1. 程式人生 > > The challenge of data growth at Criteo

 The challenge of data growth at Criteo

As you can see in the graph above, the block count has suddenly increased by 24M. The pressure it added on the Namenode’s 150GB JVM Heap became too high and caused the outage.

We discovered that a single user activity caused that incident.

Its MapReduce job’s partitioner was not properly configured and created millions of blocks.

However, identifying and cleaning it up first required to restart the Namenode…

But how do you restart a Namenode when its JVM Heap is full and you don’t have more memory available?

Our FSImages were about ~13GB gzipped at that time, a Namenode startup took ~45 minutes.

Also, Namenodes were always busy handling thousands of RPC requests all the time.

Therefore, we first isolated the Namenode at the network level, and fine tuned the JVM to optimize its behaviour at startup time. This was a long process to wait 1 hour between each startup but eventually, we succeeded to restart Namenodes.

In the process of restarting Namenodes, we have also discovered that at least one transaction was corrupted in the edit logs.
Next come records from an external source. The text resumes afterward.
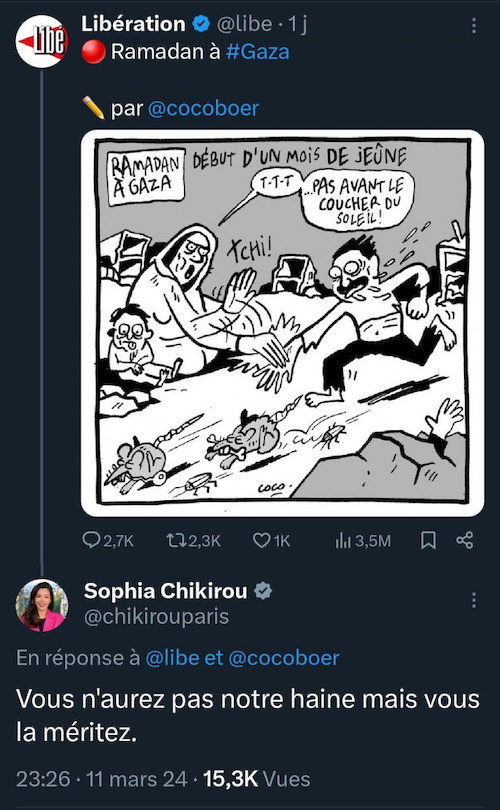Screen dimensions: 500x810
Task: Bookmark Libération's tweet
Action: [x=428, y=541]
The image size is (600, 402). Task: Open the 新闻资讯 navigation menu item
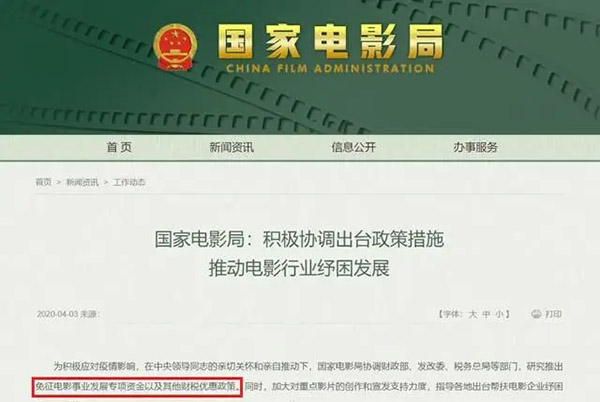[232, 147]
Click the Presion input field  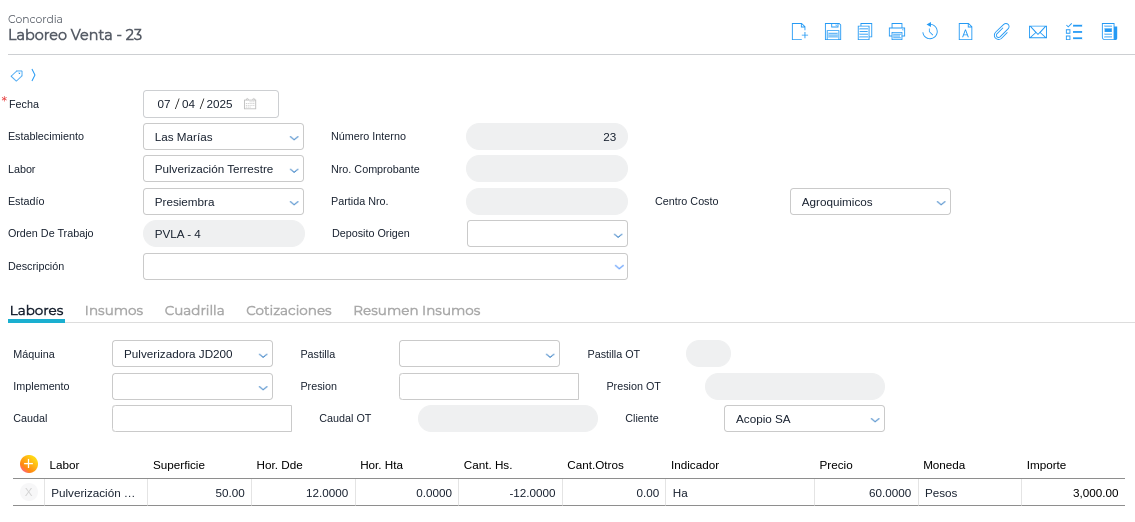(x=488, y=386)
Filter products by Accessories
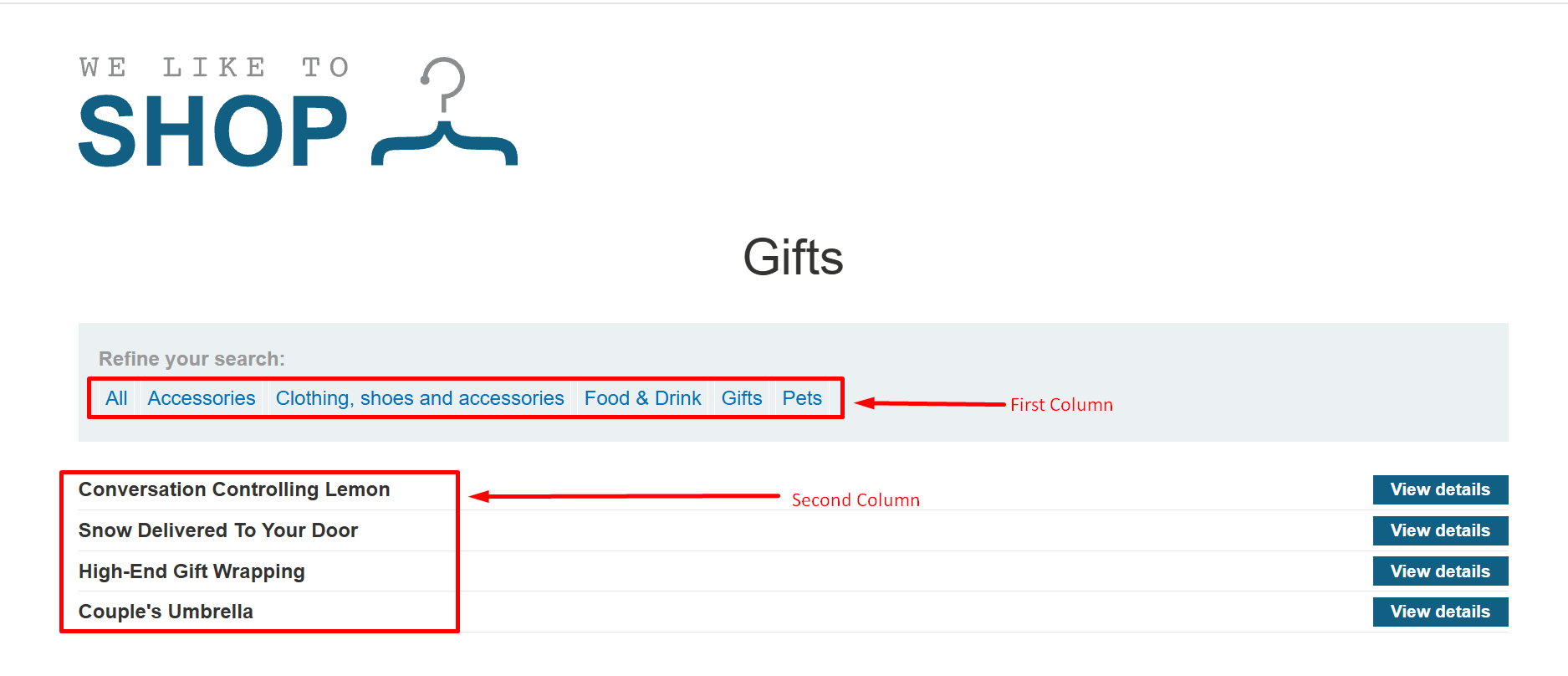The height and width of the screenshot is (676, 1568). point(202,398)
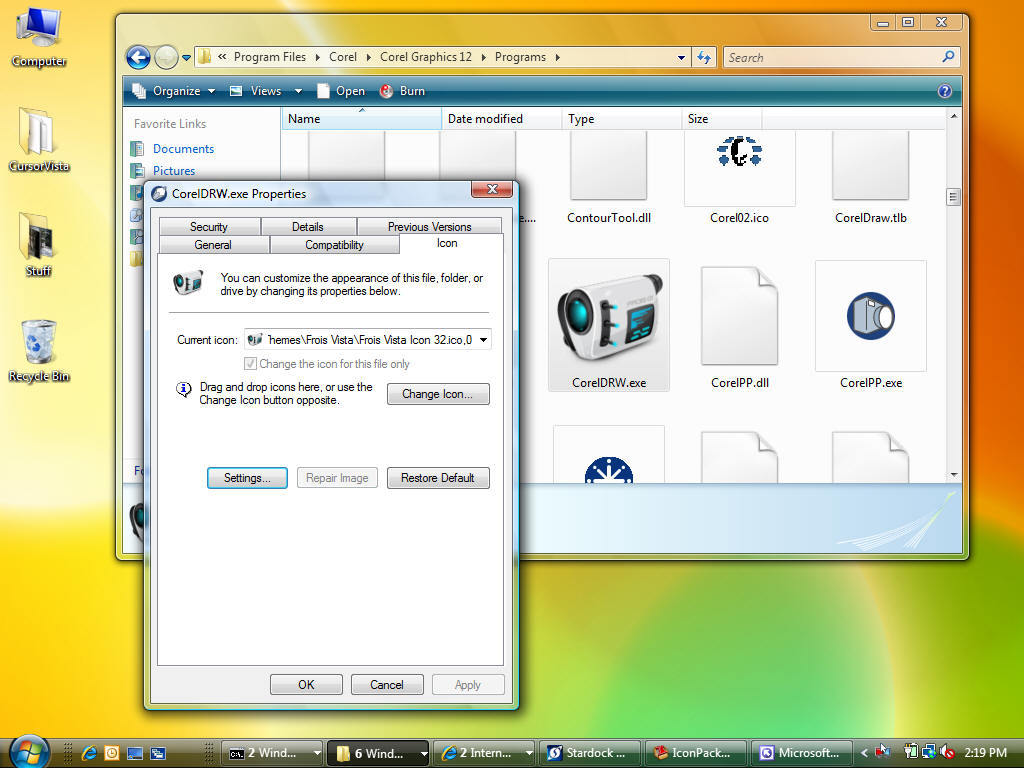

Hopefully, with 5 journal nodes and 2 Namenodes, we were able to find a valid FSImage and restart after

that corrupted transaction.

The next step was to identify the root cause, fix it, eventually restore the production JVM settings and start to gradually remove the network isolation.

That whole process took us 36 hours of rotation work.

Following that incident, we focused our efforts on ensuring that we would never have to cope with such big incident again.

The impact of logical raid on Namenodes

Not long after that incident, we experienced another issue on our PA4 Namenodes.

At that time, we used logical raid on spin disks to store FSImage.

At some point, logical raid started affecting the cluster when raid was doing sanity check even though it was supposed to do it on idle IOPS only.

That incident decided us to improve our Namenode hardware.

The road to a 600M objects Namenode

We started to think about ways to secure our production to avoid such incidents in the future.

Our first decision was to upgrade the Namenode hardware. SSD disks, faster CPUs — because of a lot of single threaded code caused minor outages — and much more memory in order to keep a handful twenty of GBs at all time available if the JVM ever needed it.

Beyond that, we made two important changes in our daily work:

  • looking more closely to the Hadoop source code and gradually backport more and more patches to keep our production in good conditions
  • switch our attention to JVM performances, both for our infrastructure and to ensure our clients are using our resources in a good way

Moving to a specialized JVM

Focusing more on JVM performances led us to further optimize the Namenode JVM. With our FSImages, it was critical in order to secure failovers and restarts but also to keep a low RPC response time, no matter when.

Tuning Parallel and CMS GCs

Well tuned, the Parallel GC, allowed us to achieve 18 minutes startup, 10 seconds GC with 20 seconds standard deviation and a rate of 1 GC every 6 minutes.

The CMS GC, allowed us to achieve, 10 minute startup, 2 seconds GC with 3 seconds standard deviation and a rate of 1 GC every 3minutes.

Tuning G1 GC

The last one was G1 GC. It allowed us to achieve 11 minute startup, ~630ms GC with 2 seconds standard deviation and a rate of 1 GC every 30 seconds + 1 long mixed GC (30 seconds-1 minute) once per day.

Clearly that was the best deal for our low RPC response time target.

Later we realized that G1 GC with the Namenode had a large native memory footprint which was preventing us from using more than 330GB from our 512GB memory machine.

We also observed a bad behaviour with G1 GC when the number of blocks increased, leading to new tuning work to be done and again when the block count decreased.

Once or twice a day, there was also a series of Mixed GC taking up to 2–3 min. Further tuning to reduce this mixed GC led to an increase in young GC.

We decided that this recurrent tuning work depending on the cluster’s activity was not sustainable overtime.

We needed better solution.

Moving to Azul Zing GC

The Zing GC, requires few configuration. Our tests showed an increased CPU usage and a slower response time compared to G1 but on average, performances are similar enough.

The good thing is a lower native memory footprint, allowing us to vertically scale our Namenode heap a bit more if needed and a much more stable GC duration.